Hari ini tepat setelah sebulan kepergian ayah. Gading masih mengingat masa itu. Masa dimana ia harus kehilangan ayahnya. Ia masih termenung dalam sesalnya. Sekalipun Gading tidak begitu dekat dengan ayahnya. Namun Gading amat sangat segan pada ayahnya. Almarhum Ayah Gading tutup usia di 65 tahun. Menderita sakit batu ginjal yang sudah kronis dan beberapa penyakit komplikasi lainnya.
Sebenarnya ini yang ia takutkan jika harus pergi merantau keluar pulau meninggalkan keluarganya. Ibunya yang sudah tak muda lagi pun kadang jadi pikirannya. Sebelumnya Gading mantap meninggalkan rumah karna sudah lolos ujian PNS. Dan melakukan test terakhir di Jakarta. Dengan bekal uang 10 juta yang di berikan oleh ayah dan ibunya juga restu kedua orang tuanya Gading mantap beranjak keluar rumah. Perjalanan dari Makassar ke Jakarta membutuhkan waktu hanya 3 jam pesawat.
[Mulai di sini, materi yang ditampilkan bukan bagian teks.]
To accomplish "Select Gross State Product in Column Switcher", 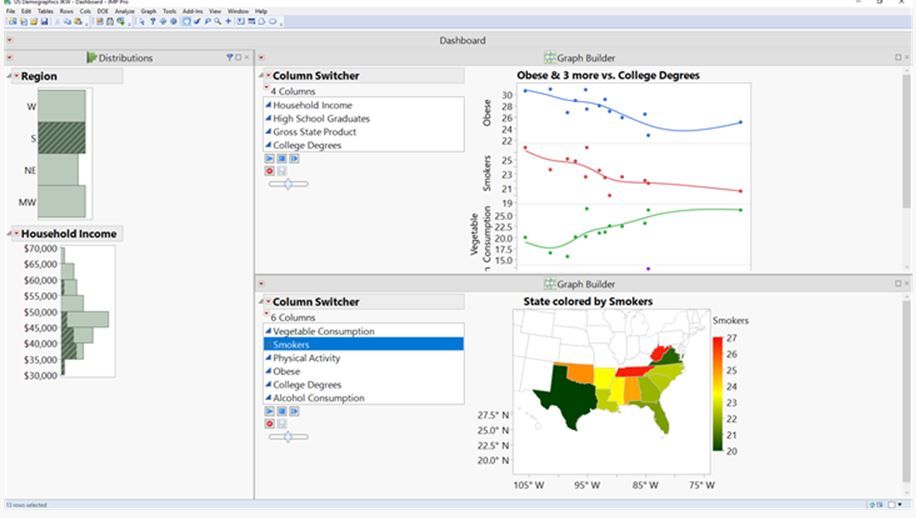I will click(314, 132).
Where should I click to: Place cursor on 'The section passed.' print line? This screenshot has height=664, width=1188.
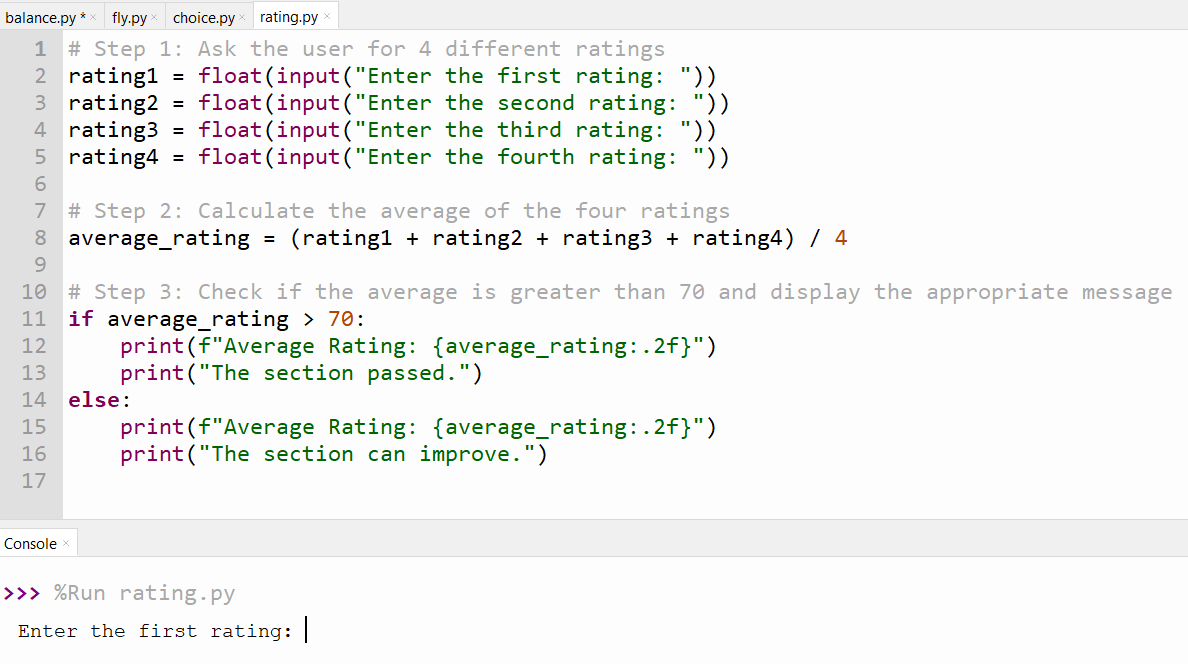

Namun sebelum nya Gading harus melakukan perjalanan 8 jam untuk sampai dari Palopo ke Makassar. Dengan modal yang cukup dan pengetahuan yang sedikit tentang jakarta ia berangkat.
"Ayah, Ibu Gading pamit ya." Pamit Gading sambil mencium tangan kedua orang tuanya
"iya nak, hati hati dijalan ya." Sambut ibunya
Ayahnya hanya mengangguk sambil tersenyum. Tidak ada kata-kata atau pesan yang ia sisipkan untuk Gading. Sedari kecil Gading merasa bahwa ayahnya tak sehangat Ibunya. Didikan keras ayahnya masih membekas. Ayahnya sangat peduli pada pendidikan anak- anaknya. Gading putra bungsu di keluarganya dari 4 bersaudara. Belajar dan belajar adalah suguhan yang didangkan ayahnya setiap hari. Namun Gading merupakan anak yang enggan belajar melalui buku. Gading kecil lebih suka belajar secara visual. Oleh karenanya Gading kecil lebih suka belajar pada saat di sekolah. Ia pun membuktikan bisa lulus dari universitas negeri ternama si Makasar dengan status cumlaude.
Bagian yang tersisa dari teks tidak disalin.